Deux forces politiques « anti-austérité »
Le M5S a été fondé par l’humoriste Beppe Grillo à Milan, en 2009. C’est un parti inclassable sur l’échiquier politique, qui se veut « ni de droite, ni de gauche » et dont le programme montre sa non-inscription dans une école idéologique précise. Il prône la démocratie directe mais défend également l’écologie et il est ouvertement xénophobe. Sur le plan européen, les 14 eurodéputés du M5S sont alliés de l’UKIP au sein de la formation d’extrême droite « Europe de la liberté et de la démocratie directe », qui est présidée par Nigel Farage.
Pour sa part, la Ligue est un parti d’extrême droite ouvertement nationaliste et raciste. Historiquement, le parti défendait l’indépendance du Nord de l’Italie et affichait un franc mépris du Sud du pays. Depuis l’arrivée à sa tête de Matteo Salvini, la ligne politique a pris une envergure nationale, ce qui lui a permis de réunir 17 % des suffrages, 20 % des sièges au Parlement et d’être le premier des quatre partis dans l’alliance électorale qu’il avait formée avec Forza Italia (droite), Fratelli d’Italia (extrême droite) et Noi con l’Italia (droite). La Ligue est l’un des principaux alliés du Front National au sein du Parlement européen.
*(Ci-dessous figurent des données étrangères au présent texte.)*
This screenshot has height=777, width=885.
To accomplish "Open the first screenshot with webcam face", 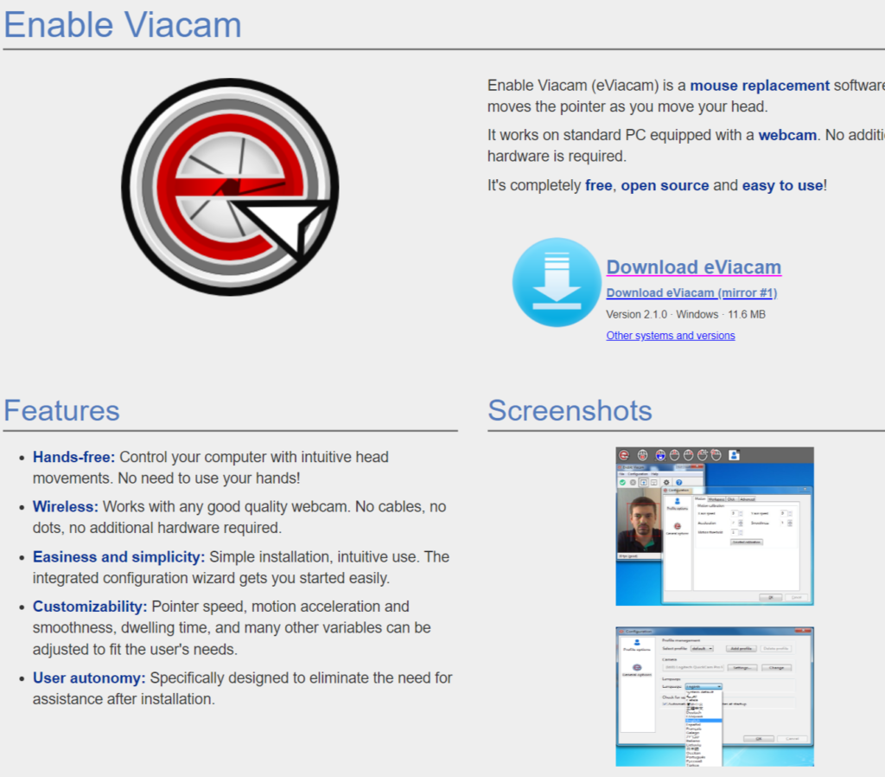I will click(x=714, y=526).
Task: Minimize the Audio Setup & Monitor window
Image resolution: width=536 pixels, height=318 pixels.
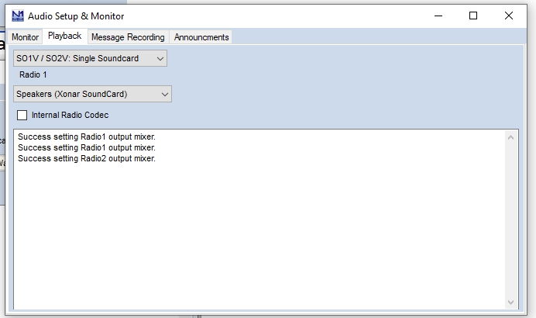Action: 437,16
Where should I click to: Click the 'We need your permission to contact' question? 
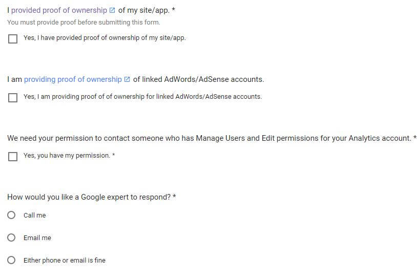pyautogui.click(x=212, y=138)
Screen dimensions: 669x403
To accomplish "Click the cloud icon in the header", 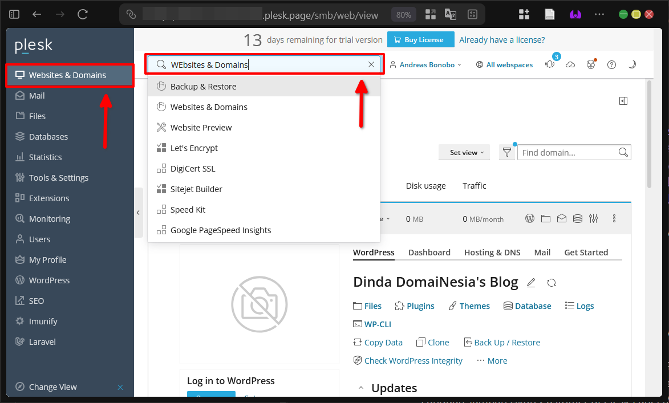I will pos(570,65).
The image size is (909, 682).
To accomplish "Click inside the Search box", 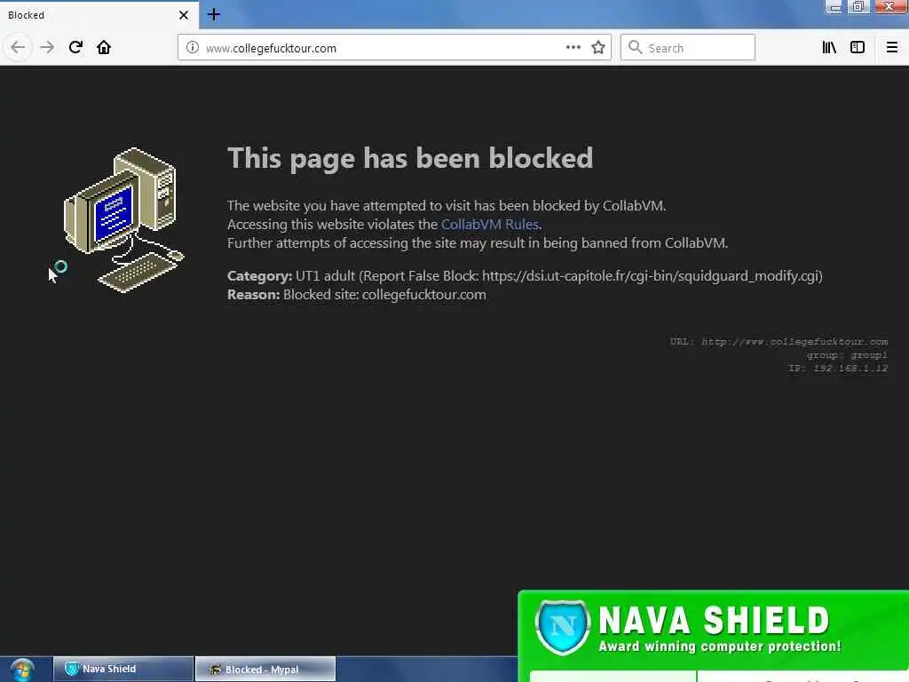I will (688, 48).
Les deux partis ont réussi à réunir à eux seuls la majorité au Parlement. L’alliance qu’ils ont scellée apparaît comme contre-nature pour de nombreux commentateurs. Pourtant, même après une hésitation de la Ligue, il s’agit d’une bonne traduction du message politique envoyé par les électeurs italiens : rompre avec 60 ans de culture politique et sortir l’élite politique en place.
Les Italiens pensent que leurs gouvernements et l’Union européenne ont échoué. L’alliance anti-système présente une solution pour de nombreux électeurs qui souhaitent autre chose : moins de bureaucratie, moins de corruption, moins de chômage et moins de pauvreté. Il y a un rejet de la classe politique qui est vue comme éloignée des préoccupations des citoyens. Rappelons que l’humoriste Beppe Grillo a débuté sa carrière politique sur ce ressentiment en faisant la tournée des villes italiennes pour demander un parlement propre avec un V pour « vafenculo », juron préféré des Italiens.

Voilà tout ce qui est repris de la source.